### Working data
- - -

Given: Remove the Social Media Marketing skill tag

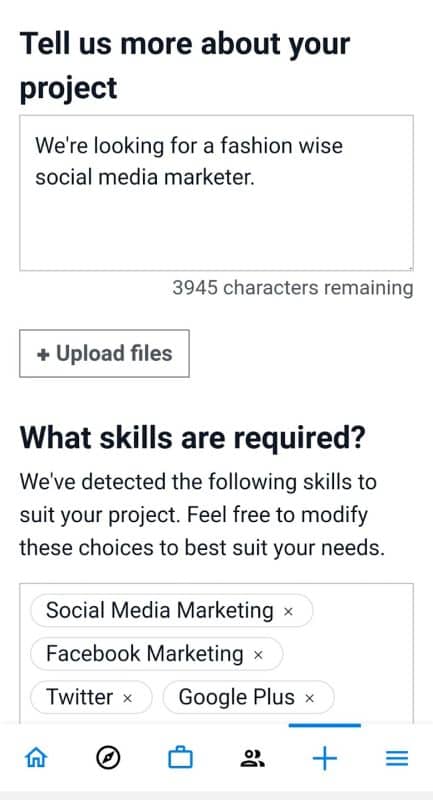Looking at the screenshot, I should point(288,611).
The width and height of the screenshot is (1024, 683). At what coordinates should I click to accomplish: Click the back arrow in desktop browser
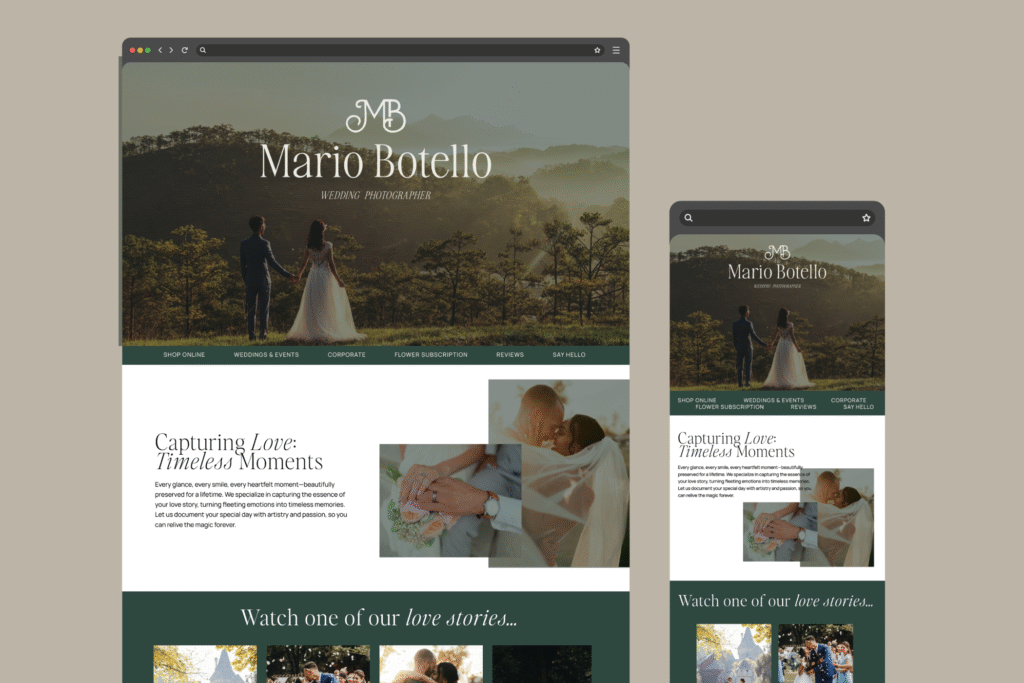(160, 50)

- - -

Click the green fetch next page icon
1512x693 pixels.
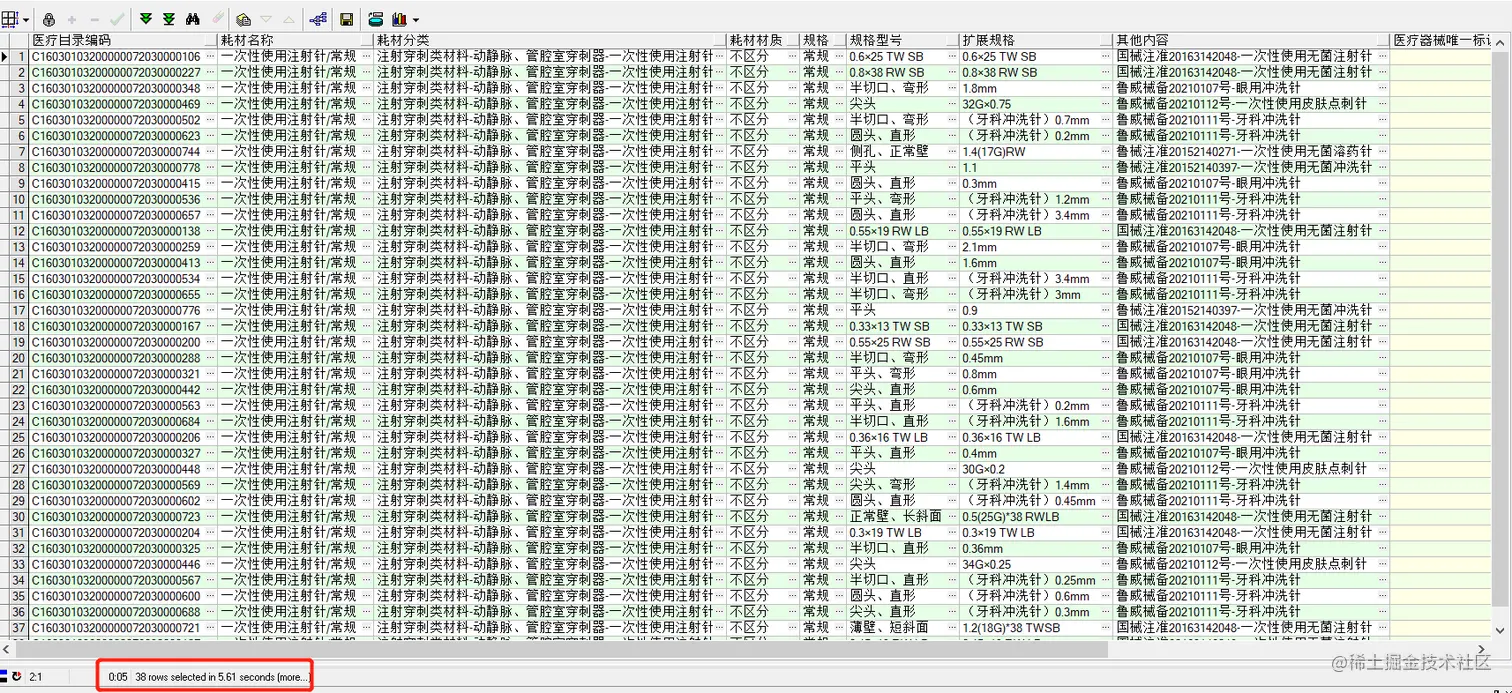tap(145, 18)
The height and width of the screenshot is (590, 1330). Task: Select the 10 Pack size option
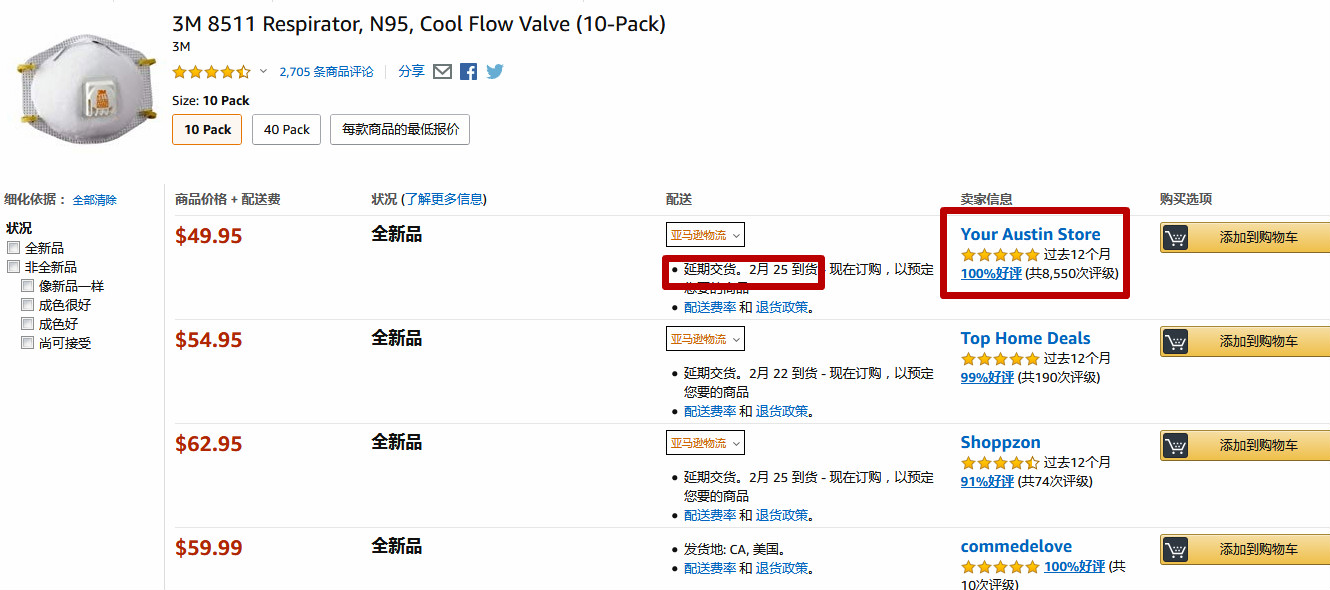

- - -

### About this task
Pictures in the material above should be skipped; print exactly the lines from the one with "Click the green fetch next page icon" through the one with "The height and".

### Written solution
Click the green fetch next page icon
1512x693 pixels.
tap(145, 18)
The height and width of the screenshot is (590, 1330). Task: Select the 10 Pack size option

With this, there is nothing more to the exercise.